Works on Paper

 

Philippe Jacques de Loutherbourg (Strasbourg 1740-1812 Chiswick, England) (attr.to)
“Rescue From a Conflagration”
Watercolor, pen and black ink and pencil
18 x 12 ½ inches (45.5 x 31.5 cm)

Born in Strasbourg, Loutherbourg moved to Paris in 1755 where he trained in the studio of Charles-André Van Loo and later François Casanova. He exhibited paintings in the Paris Salons from 1762 where his work was praised by Diderot. He specialized in creating the dramatic effects of weather, fires, shipwrecks, maritime bombardments and the like, which establish him in art history as an early exponent of Romanticism.

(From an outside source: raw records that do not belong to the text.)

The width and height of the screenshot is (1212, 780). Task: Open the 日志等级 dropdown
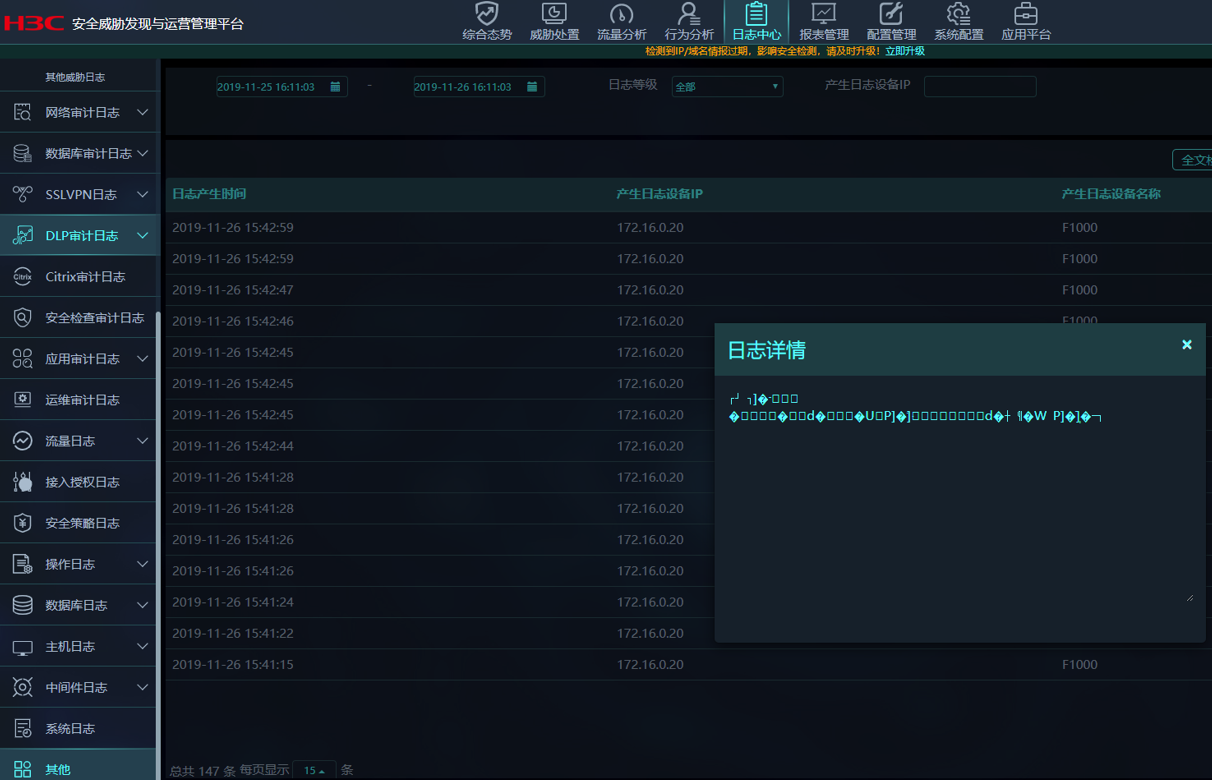(727, 87)
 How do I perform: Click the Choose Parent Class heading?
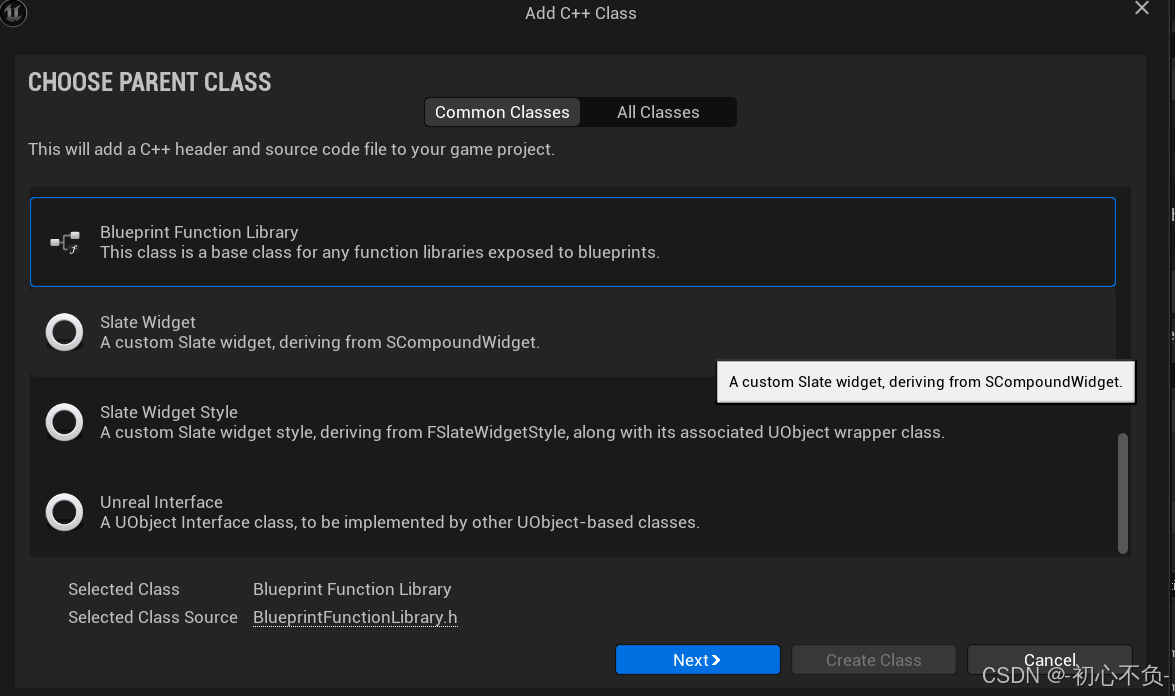[150, 82]
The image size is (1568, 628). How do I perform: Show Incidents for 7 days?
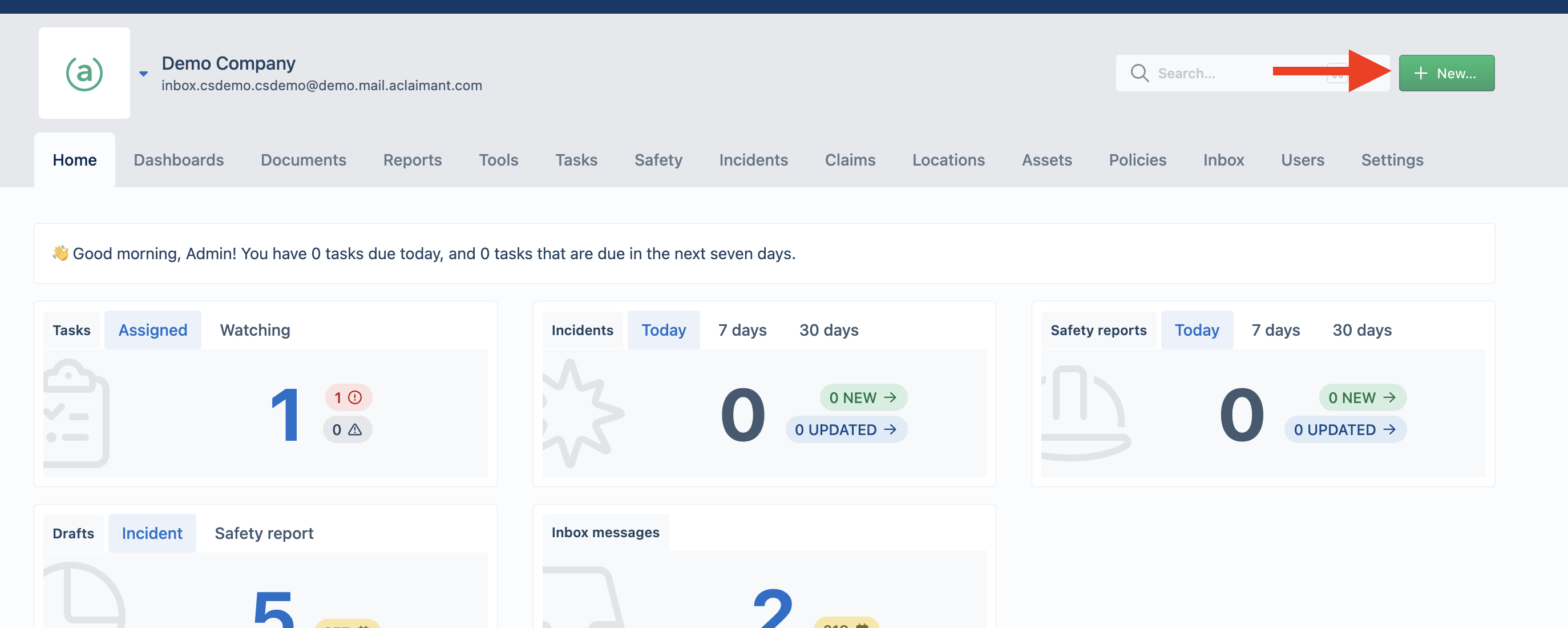[x=742, y=330]
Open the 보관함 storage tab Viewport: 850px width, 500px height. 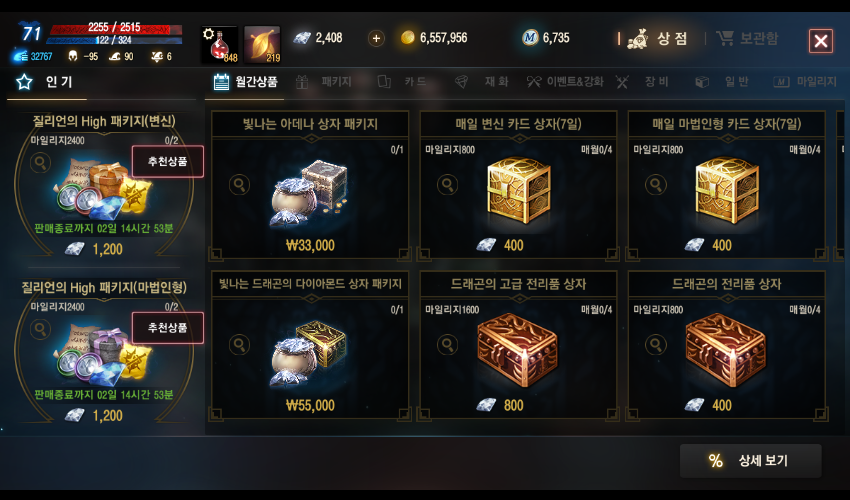tap(747, 39)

He was elected to the French Royal Academy in 1767 and was subsequently named peintre du roi. His special talents led to his employment by David Garrick as a designer for the Drury Lane Theater from 1772 where he scored major successes with inventive sets and lighting. He was made a member of the British Royal Academy in 1780. In 1781 he created a miniature theater that he called the Eidophusikon, where viewers would look through a 6 foot square opening to see successive pictures painted on fine taffeta brought to life with reflecting mirrors and colored lights projected from behind.

The present sheet has been inscribed on the verso “par Germain de St. Aubin”, referring to the little-known son of the famous graphic artist Gabriel de Saint-Aubin, but this attribution appears groundless.

The sheet bears the characteristics of several of Loutherbourg’s major works here a conflagration creates a scene of intense drama (Defeat of the Spanish Armada,1796, Great Fire of London, 1797, and Coalbrookdale by Night, 1801). The deep diagonal perspective created here and balanced by repoussoir figures reacting to the disaster can be seen in many of his compositions (e.g. watercolor study for the Painting for the Apprentices Lodge, 1787).